Filme: Ilusões Perigosas
Produção: Inglaterra, 1995, 110 min.
Direção: Lewis Gilbert
Elenco: Aidan Quinn, Kate Beckinsale, Anthony Andrews, John Gielgud
Onde: a partir de hoje nos cines Olido 3, Butantã 3 e circuito

Um espectador imaginário que tivesse os minutos contados poderia assistir apenas à primeira cena de "Ilusões Perigosas" (Haunted). Após uma brincadeira, um menino persegue sua irmã.
Consegue agarrá-la quando ela está atravessando a ponte. A menina bate com a cabeça numa pedra, cai no rio e morre.
Vindo de Lewis Gilbert -do morníssimo "Shirley Valentine"- é de surpreender, uma cena realizada com tristeza e convicção, capaz de nos introduzir ao futuro sombrio reservado a David Ash (Aidan Quinn), o irmão da cena inicial, que agora, adulto, dedica-se a combater o que considera falsos fenômenos psíquicos.
O início nos leva a um terror real: um homem assombrado pelo fantasma da culpa, que carregará, irremissivelmente, pela vida. Na qualidade de professor, e cético, parece nos remeter, no momento inicial, a "A Noite do Demônio", de Jacques Tourneur.
Mas é depois, quando ele volta a seu local de nascimento em busca de novas fraudes no setor assombrações, que o filme se define.
Entramos, daí por diante, no terreno do Mizoguchi de "Contos da Lua Vaga".
Aqui, "Ilusões Perigosas" oscila perigosamente.
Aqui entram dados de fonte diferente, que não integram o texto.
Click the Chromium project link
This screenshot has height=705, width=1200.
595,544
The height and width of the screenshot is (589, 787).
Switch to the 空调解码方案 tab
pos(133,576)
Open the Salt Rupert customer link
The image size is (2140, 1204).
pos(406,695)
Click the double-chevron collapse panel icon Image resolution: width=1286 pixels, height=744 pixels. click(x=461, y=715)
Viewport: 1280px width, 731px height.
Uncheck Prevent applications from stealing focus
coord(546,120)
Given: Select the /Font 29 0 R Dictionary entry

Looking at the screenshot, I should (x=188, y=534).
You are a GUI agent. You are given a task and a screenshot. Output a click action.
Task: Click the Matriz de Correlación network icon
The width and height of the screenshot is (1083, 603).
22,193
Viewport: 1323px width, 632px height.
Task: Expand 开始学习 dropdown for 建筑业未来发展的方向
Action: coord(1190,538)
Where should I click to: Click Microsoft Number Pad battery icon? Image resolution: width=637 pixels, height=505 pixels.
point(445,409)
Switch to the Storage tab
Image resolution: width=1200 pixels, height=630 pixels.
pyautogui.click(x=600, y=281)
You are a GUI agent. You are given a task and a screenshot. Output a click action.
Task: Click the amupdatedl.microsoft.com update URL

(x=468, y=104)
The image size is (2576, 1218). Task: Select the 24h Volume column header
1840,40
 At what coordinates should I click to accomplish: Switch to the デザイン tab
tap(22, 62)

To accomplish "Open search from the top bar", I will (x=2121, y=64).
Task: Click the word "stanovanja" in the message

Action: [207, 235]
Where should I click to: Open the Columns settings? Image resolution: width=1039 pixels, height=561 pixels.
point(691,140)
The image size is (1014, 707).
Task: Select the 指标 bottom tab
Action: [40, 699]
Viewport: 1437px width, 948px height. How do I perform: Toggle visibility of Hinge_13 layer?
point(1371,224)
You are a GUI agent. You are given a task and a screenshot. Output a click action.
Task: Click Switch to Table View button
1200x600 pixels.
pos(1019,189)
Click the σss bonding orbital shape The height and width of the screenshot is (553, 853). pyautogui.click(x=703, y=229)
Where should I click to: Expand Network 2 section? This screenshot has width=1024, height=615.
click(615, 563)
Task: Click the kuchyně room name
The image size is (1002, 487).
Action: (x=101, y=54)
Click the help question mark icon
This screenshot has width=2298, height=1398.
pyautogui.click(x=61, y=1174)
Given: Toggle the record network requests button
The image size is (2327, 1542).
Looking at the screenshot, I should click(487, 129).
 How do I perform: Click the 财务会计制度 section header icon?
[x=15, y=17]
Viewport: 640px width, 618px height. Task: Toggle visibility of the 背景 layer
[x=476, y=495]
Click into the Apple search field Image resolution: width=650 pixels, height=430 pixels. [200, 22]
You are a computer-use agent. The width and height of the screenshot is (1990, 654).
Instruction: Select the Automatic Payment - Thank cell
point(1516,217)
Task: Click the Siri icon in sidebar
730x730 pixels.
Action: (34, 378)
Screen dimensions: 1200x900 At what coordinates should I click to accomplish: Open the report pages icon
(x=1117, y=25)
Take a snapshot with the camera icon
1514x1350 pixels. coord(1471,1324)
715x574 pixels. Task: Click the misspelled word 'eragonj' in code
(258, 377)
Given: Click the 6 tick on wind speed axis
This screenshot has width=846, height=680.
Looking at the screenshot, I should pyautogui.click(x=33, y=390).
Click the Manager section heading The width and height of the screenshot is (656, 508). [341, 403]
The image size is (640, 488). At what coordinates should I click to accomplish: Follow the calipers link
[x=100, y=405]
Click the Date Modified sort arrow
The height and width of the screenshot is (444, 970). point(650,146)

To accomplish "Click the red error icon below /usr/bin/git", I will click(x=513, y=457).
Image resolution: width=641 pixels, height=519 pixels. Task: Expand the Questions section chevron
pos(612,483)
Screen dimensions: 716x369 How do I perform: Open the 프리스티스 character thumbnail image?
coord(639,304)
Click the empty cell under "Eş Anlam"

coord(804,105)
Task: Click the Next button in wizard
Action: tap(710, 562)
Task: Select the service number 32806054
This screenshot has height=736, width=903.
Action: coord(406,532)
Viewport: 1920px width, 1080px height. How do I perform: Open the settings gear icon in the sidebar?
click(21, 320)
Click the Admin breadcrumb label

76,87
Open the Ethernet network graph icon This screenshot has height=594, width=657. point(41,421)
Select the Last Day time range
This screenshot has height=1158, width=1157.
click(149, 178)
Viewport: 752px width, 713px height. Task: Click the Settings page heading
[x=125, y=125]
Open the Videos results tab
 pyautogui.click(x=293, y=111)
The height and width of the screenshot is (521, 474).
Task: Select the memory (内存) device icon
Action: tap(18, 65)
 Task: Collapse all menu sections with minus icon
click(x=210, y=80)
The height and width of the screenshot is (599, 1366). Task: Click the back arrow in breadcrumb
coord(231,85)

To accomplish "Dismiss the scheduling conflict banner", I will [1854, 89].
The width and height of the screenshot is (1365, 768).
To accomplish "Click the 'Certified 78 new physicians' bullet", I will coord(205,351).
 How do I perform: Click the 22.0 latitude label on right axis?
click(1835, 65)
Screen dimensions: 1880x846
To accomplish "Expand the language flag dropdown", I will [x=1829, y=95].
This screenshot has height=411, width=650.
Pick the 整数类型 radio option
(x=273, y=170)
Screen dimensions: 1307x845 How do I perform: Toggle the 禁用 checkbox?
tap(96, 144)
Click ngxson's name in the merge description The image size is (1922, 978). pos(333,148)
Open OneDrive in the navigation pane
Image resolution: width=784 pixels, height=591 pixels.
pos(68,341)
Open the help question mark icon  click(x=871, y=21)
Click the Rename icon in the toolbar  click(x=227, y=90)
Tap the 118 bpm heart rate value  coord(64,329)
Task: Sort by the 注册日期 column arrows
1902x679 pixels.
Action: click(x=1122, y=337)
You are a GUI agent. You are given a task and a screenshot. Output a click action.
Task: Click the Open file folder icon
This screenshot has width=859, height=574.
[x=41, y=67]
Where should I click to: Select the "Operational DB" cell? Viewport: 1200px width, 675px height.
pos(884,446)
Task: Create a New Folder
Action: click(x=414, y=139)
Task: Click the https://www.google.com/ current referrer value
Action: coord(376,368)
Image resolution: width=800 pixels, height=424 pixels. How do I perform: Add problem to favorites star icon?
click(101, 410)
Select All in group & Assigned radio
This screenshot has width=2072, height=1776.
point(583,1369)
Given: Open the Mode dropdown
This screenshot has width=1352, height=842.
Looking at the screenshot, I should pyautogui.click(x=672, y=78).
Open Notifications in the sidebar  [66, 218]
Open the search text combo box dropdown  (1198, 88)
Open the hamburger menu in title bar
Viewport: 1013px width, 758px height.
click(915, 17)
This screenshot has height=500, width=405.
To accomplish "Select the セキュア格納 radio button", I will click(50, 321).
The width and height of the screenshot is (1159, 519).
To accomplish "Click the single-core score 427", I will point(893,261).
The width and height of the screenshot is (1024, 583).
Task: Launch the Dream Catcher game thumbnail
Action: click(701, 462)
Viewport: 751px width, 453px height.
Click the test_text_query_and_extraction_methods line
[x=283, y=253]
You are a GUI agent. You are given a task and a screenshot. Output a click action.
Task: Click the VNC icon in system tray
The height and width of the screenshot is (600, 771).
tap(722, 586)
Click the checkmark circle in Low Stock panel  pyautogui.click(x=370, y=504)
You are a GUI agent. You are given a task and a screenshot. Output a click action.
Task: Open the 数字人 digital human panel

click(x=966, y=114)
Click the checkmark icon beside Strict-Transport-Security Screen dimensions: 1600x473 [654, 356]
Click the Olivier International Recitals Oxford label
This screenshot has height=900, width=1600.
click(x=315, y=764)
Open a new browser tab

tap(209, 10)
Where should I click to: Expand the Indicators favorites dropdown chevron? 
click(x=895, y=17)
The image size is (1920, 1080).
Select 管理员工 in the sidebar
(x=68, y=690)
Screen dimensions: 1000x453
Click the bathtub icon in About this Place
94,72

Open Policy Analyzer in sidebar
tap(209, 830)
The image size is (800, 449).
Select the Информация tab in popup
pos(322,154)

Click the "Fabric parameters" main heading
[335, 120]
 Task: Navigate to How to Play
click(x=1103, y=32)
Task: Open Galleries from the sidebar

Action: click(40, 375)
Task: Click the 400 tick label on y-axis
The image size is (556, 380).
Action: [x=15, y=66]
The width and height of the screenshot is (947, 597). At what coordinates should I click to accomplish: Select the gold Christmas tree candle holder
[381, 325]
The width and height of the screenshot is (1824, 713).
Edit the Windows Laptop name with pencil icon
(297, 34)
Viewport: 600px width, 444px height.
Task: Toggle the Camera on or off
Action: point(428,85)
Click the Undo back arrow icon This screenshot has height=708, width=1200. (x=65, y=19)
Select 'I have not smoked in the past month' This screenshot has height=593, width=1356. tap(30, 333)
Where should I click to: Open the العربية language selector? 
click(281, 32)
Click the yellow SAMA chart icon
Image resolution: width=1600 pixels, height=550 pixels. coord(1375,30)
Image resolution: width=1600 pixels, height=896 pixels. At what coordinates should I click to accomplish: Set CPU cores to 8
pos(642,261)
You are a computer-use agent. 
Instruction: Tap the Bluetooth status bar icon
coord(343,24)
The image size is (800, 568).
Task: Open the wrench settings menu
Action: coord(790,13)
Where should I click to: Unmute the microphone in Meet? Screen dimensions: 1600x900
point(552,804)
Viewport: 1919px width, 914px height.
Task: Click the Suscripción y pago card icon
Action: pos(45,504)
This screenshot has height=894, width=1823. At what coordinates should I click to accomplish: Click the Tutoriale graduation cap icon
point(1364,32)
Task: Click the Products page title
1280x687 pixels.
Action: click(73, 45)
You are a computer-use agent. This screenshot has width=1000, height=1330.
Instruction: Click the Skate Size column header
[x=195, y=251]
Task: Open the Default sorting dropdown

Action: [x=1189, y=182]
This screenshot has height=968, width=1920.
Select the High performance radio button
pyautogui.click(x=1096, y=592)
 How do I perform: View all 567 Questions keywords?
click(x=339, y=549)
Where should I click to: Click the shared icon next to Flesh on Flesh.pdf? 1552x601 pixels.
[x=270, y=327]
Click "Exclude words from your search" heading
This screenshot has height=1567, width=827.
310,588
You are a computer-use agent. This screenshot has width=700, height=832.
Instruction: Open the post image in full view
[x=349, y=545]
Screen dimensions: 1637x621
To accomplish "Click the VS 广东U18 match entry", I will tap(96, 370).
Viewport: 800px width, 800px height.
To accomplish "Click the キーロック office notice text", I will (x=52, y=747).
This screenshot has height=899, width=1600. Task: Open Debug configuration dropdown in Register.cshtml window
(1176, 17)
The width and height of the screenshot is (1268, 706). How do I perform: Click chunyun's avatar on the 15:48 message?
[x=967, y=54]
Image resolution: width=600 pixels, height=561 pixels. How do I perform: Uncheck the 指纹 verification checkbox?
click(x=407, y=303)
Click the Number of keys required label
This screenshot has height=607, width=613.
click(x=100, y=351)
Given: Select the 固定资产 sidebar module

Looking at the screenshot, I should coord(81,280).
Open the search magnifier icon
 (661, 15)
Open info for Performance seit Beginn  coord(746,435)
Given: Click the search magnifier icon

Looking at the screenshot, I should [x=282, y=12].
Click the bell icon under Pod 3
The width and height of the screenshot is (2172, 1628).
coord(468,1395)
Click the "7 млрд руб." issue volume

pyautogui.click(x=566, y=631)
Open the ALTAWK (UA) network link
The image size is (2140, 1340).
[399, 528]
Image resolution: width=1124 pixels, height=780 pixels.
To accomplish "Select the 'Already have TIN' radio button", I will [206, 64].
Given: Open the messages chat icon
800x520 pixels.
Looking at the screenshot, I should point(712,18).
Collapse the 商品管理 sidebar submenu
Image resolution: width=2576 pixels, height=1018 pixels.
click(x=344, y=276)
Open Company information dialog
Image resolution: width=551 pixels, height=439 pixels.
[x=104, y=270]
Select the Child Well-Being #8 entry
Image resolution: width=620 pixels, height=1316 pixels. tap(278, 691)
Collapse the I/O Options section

David topa com dois irmãos e uma irmã, Christina (Kate Beckinsale). Alude a um caso de incesto.
Investiga os terrores por que passa uma senhora (governanta da casa), prega alguns sustos no espectador.
Se "Ilusões" não se afirma como filme de primeira é, em parte, porque nunca se sabe direito com o que devemos nos entender: com o fantasma (no sentido psicológico, não fantástico) da irmã morta, com outros possíveis fantasmas, com a dor irreparável da perda na infância, com a busca do amor, com a necessidade de se libertar do passado e tocar para frente.
Todos esses temas são sugeridos e lançados pelo filme, bem como o do amor como uma conquista contra a civilização.
Mas é no meio dessa multidão de assuntos -todos eles significativos- que Gilbert parece hesitar em pôr em relevo um deles, destacando-o, deixando os demais condicionados a ele.
É nessa medida que "Ilusões Perigosas" perde um tanto da força que poderia ter. Não é vulgar, nem idiota, ou comercial.
Tem alguns momentos muito fortes, em que a atmosfera é muito bem construída.
É um filme a que falta direção, no sentido mais amplo da palavra: a capacidade de discernir entre sentidos, atribuir ênfases, omitir, manter o delicado equilíbrio entre o real e o ilusório, não se perder nas inúmeras possibilidades que um argumento abre.
Ainda assim, um filme bem assistível. Para isso ajuda a atriz Kate Beckinsale, belíssima.